He said some people are smart and some people are dumb.
I asked him, knowing the distinction, where did that put him?
“Intelligent,” he said.
I asked how he knew.
He said there’s two kinds of dumb people – ones that blindly attach themselves to somebody else’s wisdom. And there’s the others that attach themselves to nothing.
“For the dumber ones who find something, it’s usually religion,” he said. “Sometimes politics.
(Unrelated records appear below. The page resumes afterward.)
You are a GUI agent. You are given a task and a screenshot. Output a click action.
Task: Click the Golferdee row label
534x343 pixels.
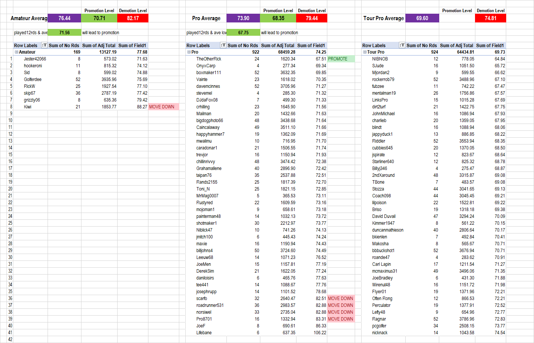tap(33, 79)
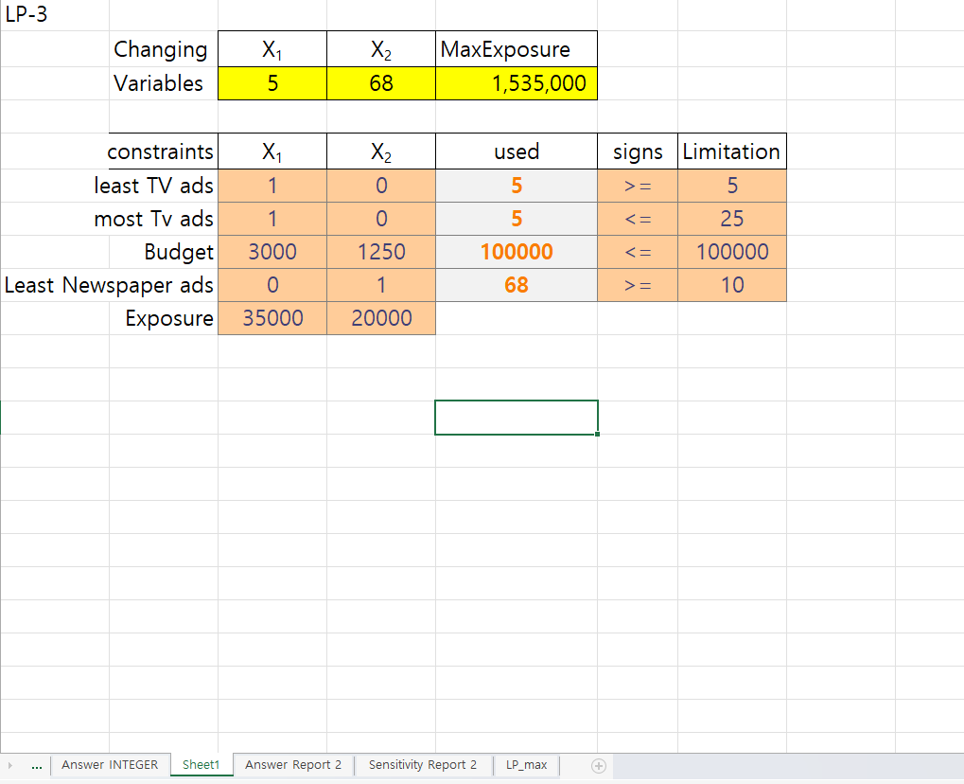Click the active Sheet1 tab

point(201,764)
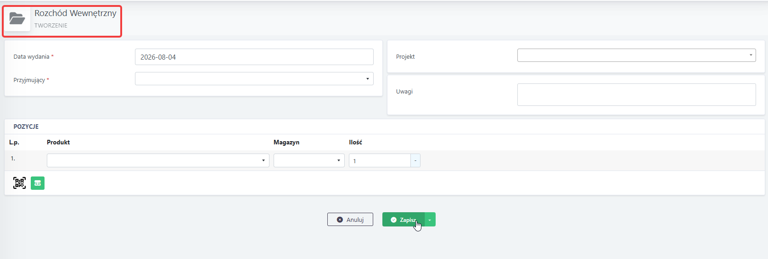
Task: Click the open folder icon beside Rozchód Wewnętrzny
Action: pyautogui.click(x=17, y=19)
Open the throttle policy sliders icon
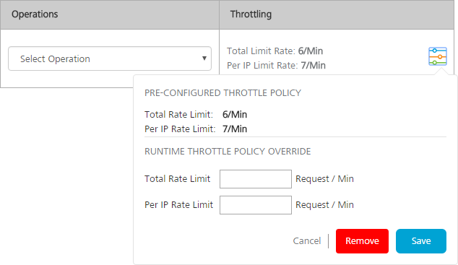This screenshot has height=265, width=458. tap(438, 56)
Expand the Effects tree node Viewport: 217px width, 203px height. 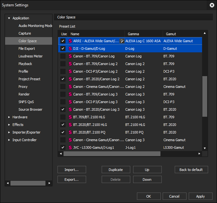(9, 125)
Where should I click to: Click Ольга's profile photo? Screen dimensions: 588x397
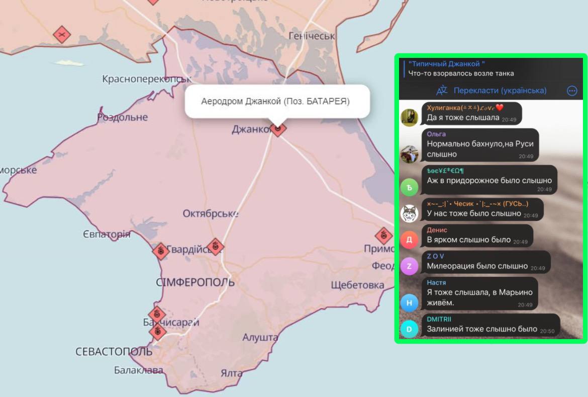409,154
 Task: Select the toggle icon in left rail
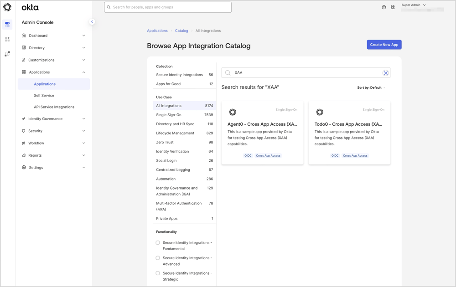click(7, 24)
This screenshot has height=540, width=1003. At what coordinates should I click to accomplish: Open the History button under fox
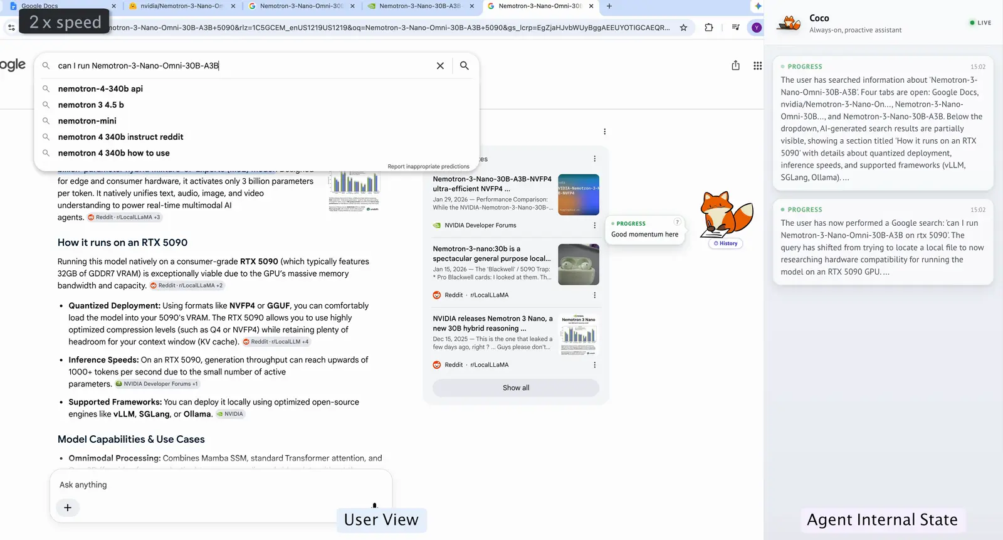point(725,243)
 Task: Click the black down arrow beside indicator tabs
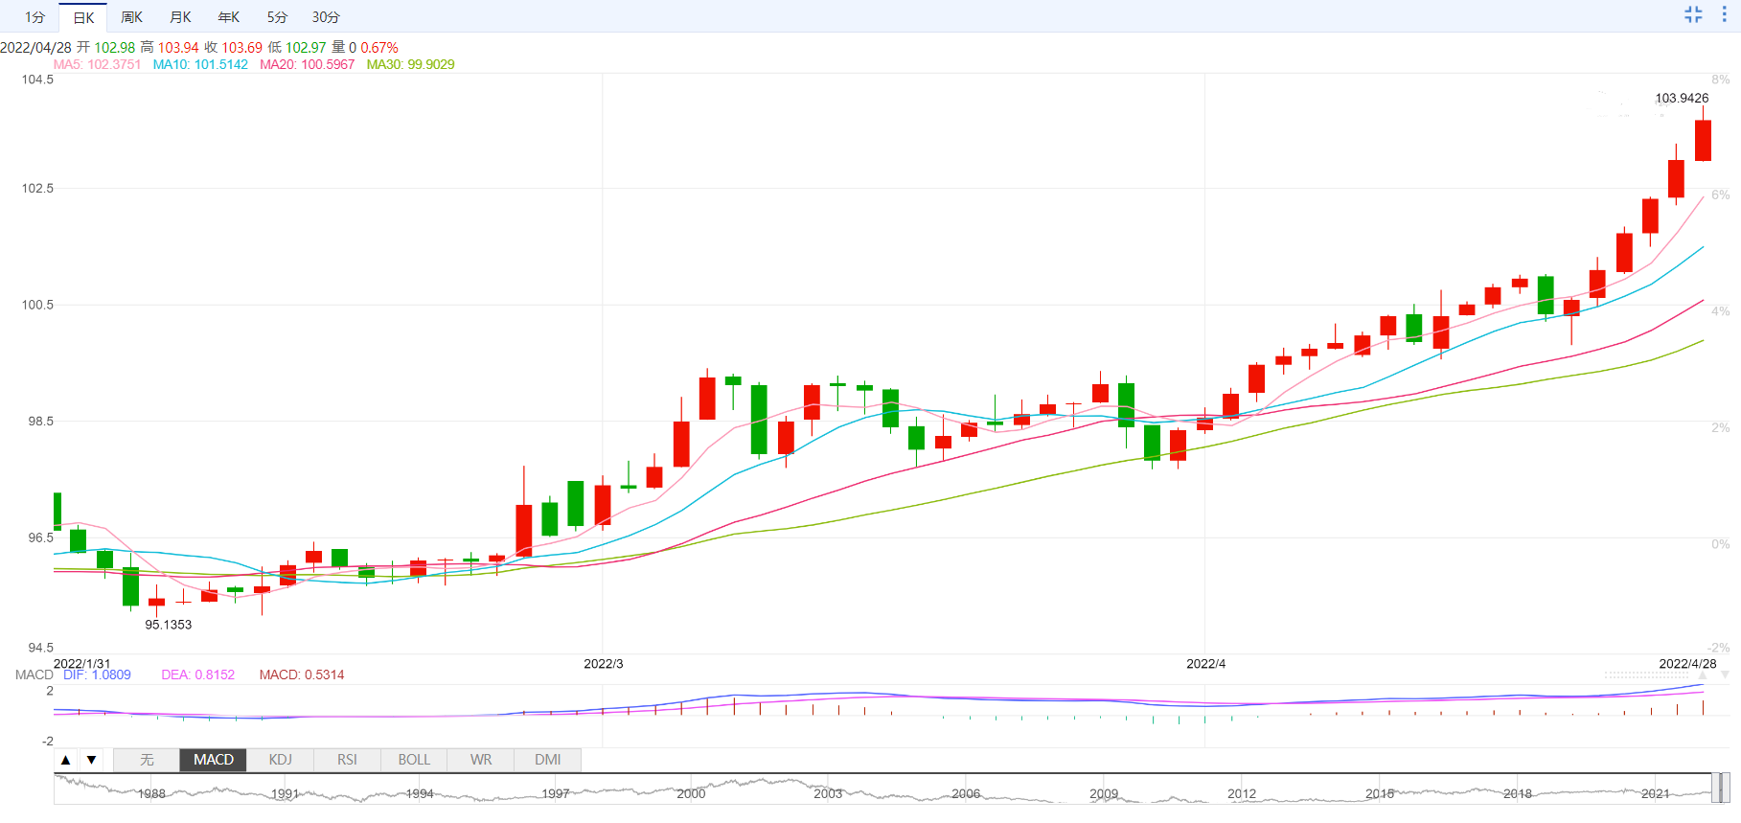coord(91,760)
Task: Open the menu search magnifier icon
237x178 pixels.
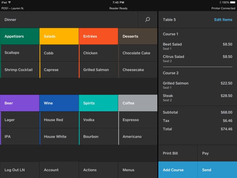Action: pyautogui.click(x=148, y=19)
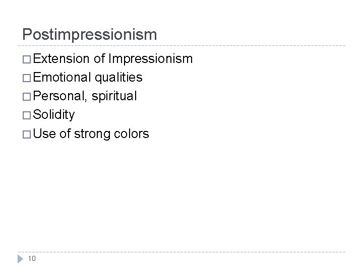Screen dimensions: 363x272
Task: Click the word Extension in first bullet
Action: tap(61, 58)
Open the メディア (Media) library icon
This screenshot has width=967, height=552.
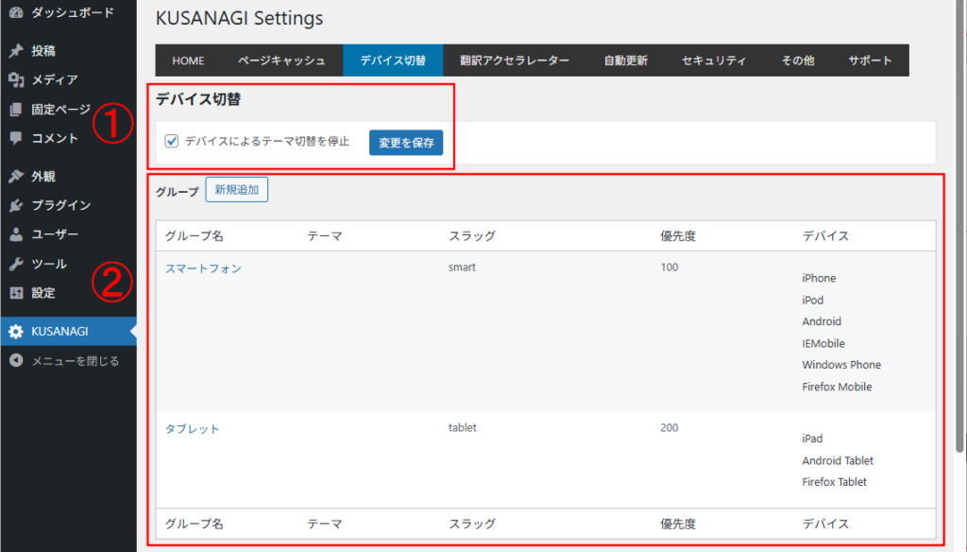[17, 76]
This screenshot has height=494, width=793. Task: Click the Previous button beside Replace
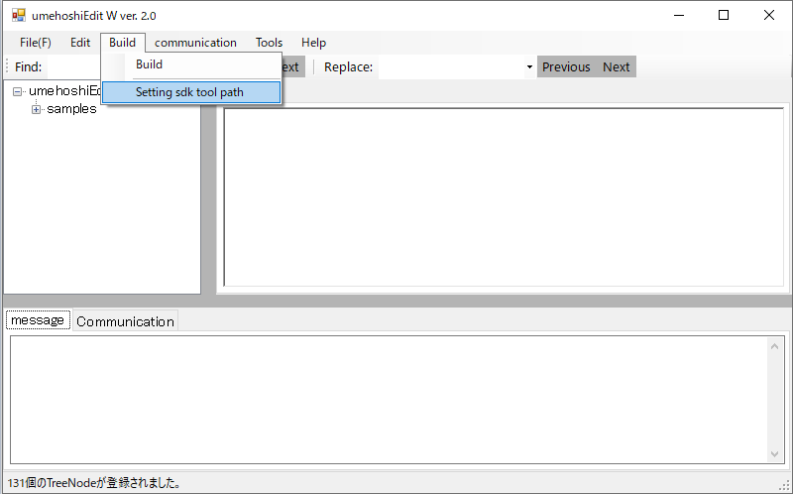(x=566, y=67)
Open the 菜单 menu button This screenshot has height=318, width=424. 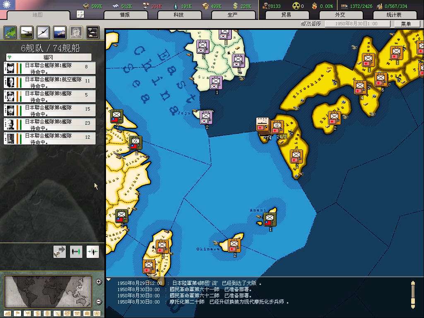tap(406, 24)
Sometimes both. Nevertheless, for the dumb, their understanding is superficial. It’s what I call Cosmetic Wisdom. It’s editorial page wisdom versus John Stuart Mill. Then there’s the abjectly stupid. They don’t even possess somebody else’s wisdom. They have nothing, so they usually amount to nothing.”
“Uh huh,” I said.
“But the intelligent, they use their gift to burrow deeper into things. They don’t take things like scripture or politics or philosophy at face value. That’s the blessing of their intelligence, to be able to go deeper, if they have the fortitude to do so.”
“Like you?” I asked.
“Yeah,” he said. “A follower, as well as a scholar of the doctrines.”
“But a follower and a scholar of just one thing.”
“Mostly,” he said.
“A specialist” I said.
He agreed.
“So your wisdom is different than the Cosmetic Wisdom of the dumb?”
“Yes,” he said. “It’s much deeper. It is a wisdom that tells me not to take things at face value. It is a wisdom that urges me to explore.”
“I think it’s scurvy,” I said. “Intellectual and spiritual scurvy.”
“What do you mean?”
“Eating just one thing leads to scurvy. You can’t subsist on just one thing, like rabbit meat or peanuts. You need the full range of vitamins and minerals. Otherwise, eventually, you get scurvy, even though the proteins in rabbit meat or peanuts, in and of themselves, are very good things.”
“Scurvy?” he mused. “The disease?”
“Yeah,” I said. “Used to be a problem for pirates.”
“Pirates? I’m no pirate. No swashbuckler. I’m an intelligent man – a scholar.”
“It was a problem of nutrition, I mean. Not one of intellectualism for the pirates.”
He looked at me dumbly.
“Starts with bleeding of the gums. Then organ failure. Then death,” I said.
I waited for a response. None came, so I added, “Organ failure’s a long, slow death. It’s not the acutely glamorous death of an idiot jumping off a cliff.”
“I’m not following,” he said.
“Then maybe your deep wisdom isn’t all you think it is. Maybe it’s not much more than cosmetic either.”